Reproduce the records from the line with "The height and" to the line with "Action: click(x=22, y=406)", swapping "folder icon" for "folder label" and leaving all else unchanged. Omit the pictures from the answer.

***** Entries provided

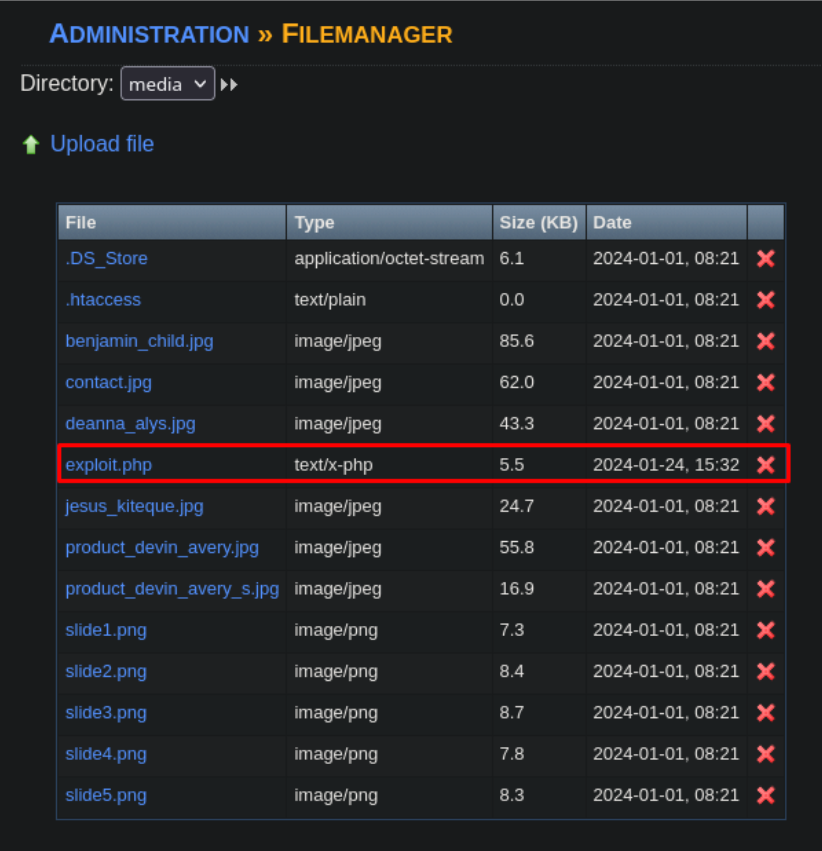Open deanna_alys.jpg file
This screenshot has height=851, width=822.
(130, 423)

**********
***** Entries provided

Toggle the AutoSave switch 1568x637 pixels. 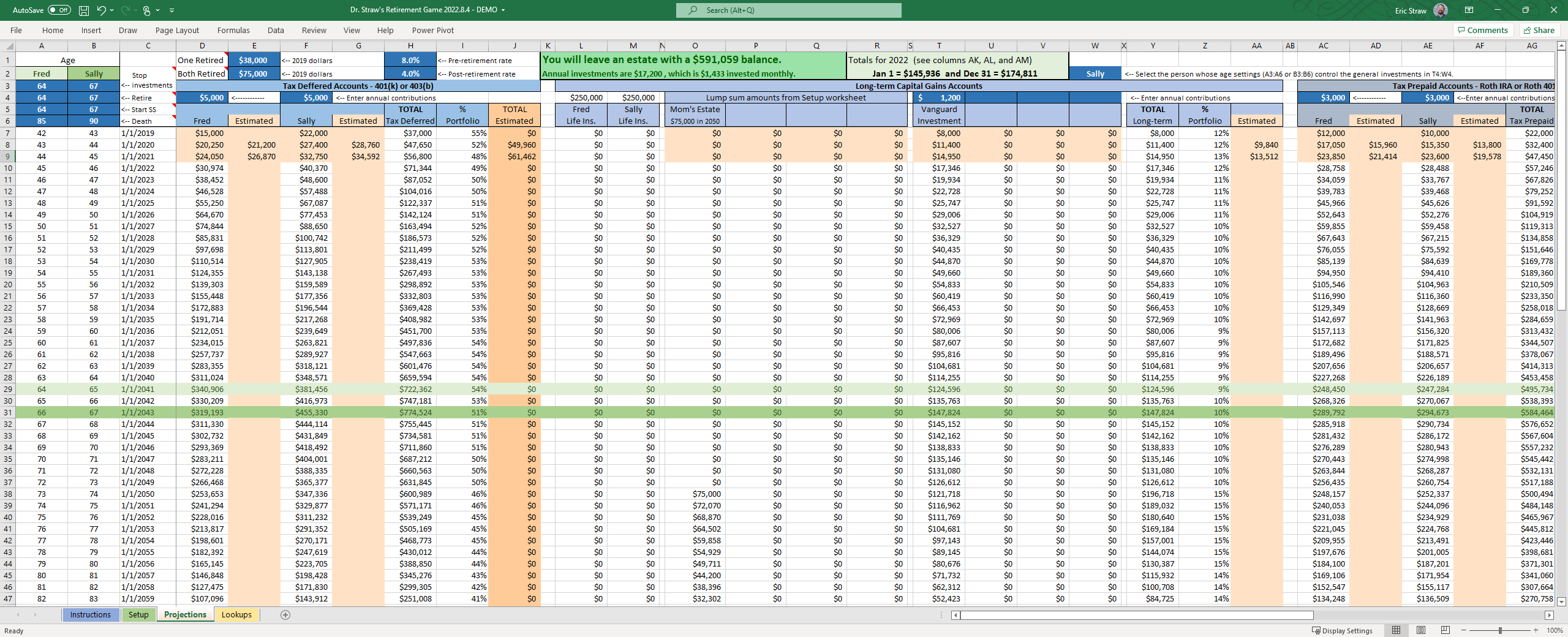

**********
***** Entries provided

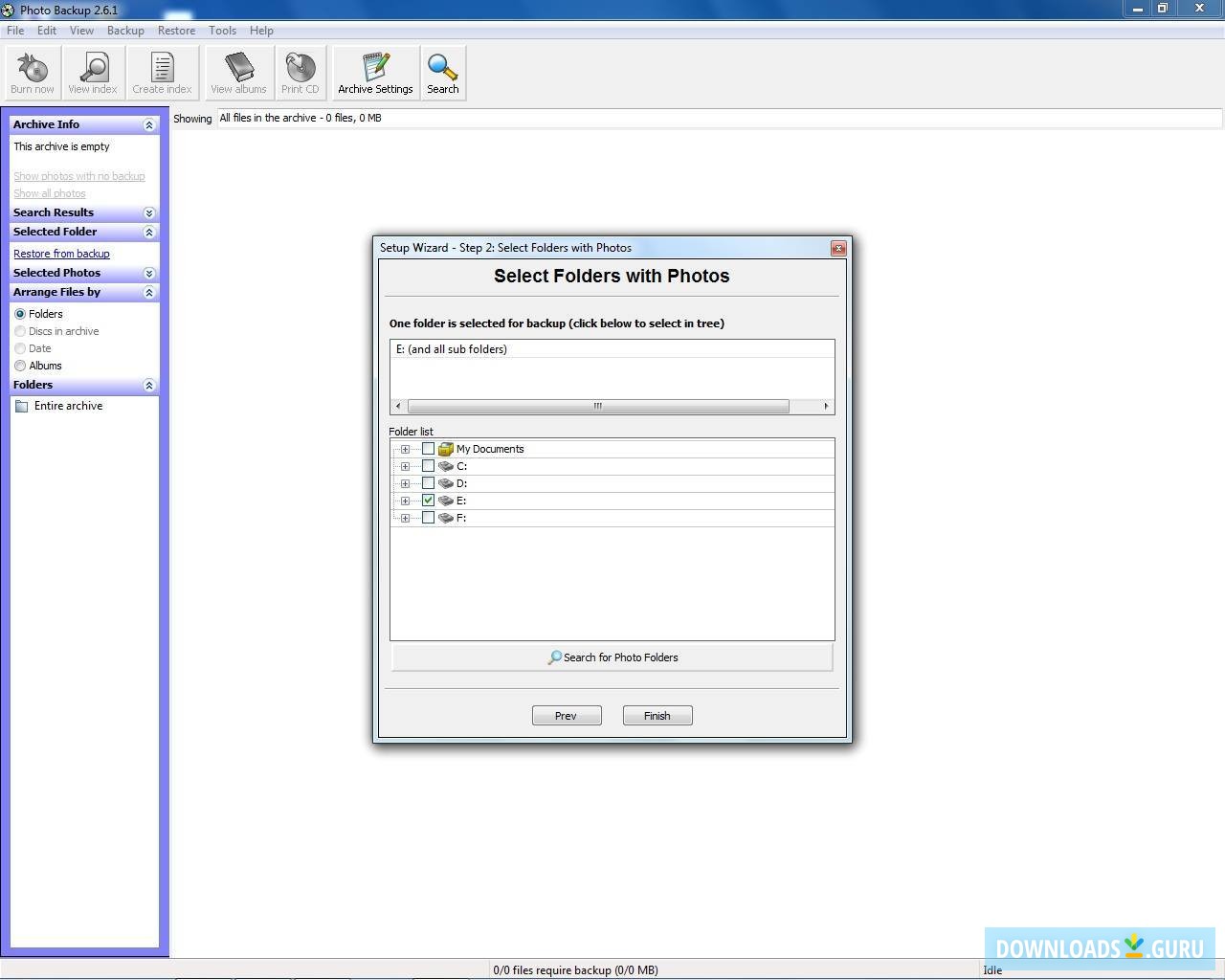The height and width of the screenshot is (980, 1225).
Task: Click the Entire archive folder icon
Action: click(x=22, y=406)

**********

» Written solution:
The height and width of the screenshot is (980, 1225).
Task: Click the Entire archive folder label
Action: click(x=22, y=406)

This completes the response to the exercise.